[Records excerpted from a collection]
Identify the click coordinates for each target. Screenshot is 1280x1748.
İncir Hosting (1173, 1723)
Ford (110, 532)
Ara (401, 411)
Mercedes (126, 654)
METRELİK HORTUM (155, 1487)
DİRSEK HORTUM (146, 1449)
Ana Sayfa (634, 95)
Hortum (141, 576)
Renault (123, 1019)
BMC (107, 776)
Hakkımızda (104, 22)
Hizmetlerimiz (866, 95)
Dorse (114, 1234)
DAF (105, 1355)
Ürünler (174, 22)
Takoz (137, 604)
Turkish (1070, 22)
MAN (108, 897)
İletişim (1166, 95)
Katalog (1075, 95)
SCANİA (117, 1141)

### Description of the task
Given the records above, reproduce precisely and only the lines between the line holding "DİRSEK HORTUM (146, 1449)" and the line holding "MAN (108, 897)", inclusive.

### Written reply
DİRSEK HORTUM (146, 1449)
Ana Sayfa (634, 95)
Hortum (141, 576)
Renault (123, 1019)
BMC (107, 776)
Hakkımızda (104, 22)
Hizmetlerimiz (866, 95)
Dorse (114, 1234)
DAF (105, 1355)
Ürünler (174, 22)
Takoz (137, 604)
Turkish (1070, 22)
MAN (108, 897)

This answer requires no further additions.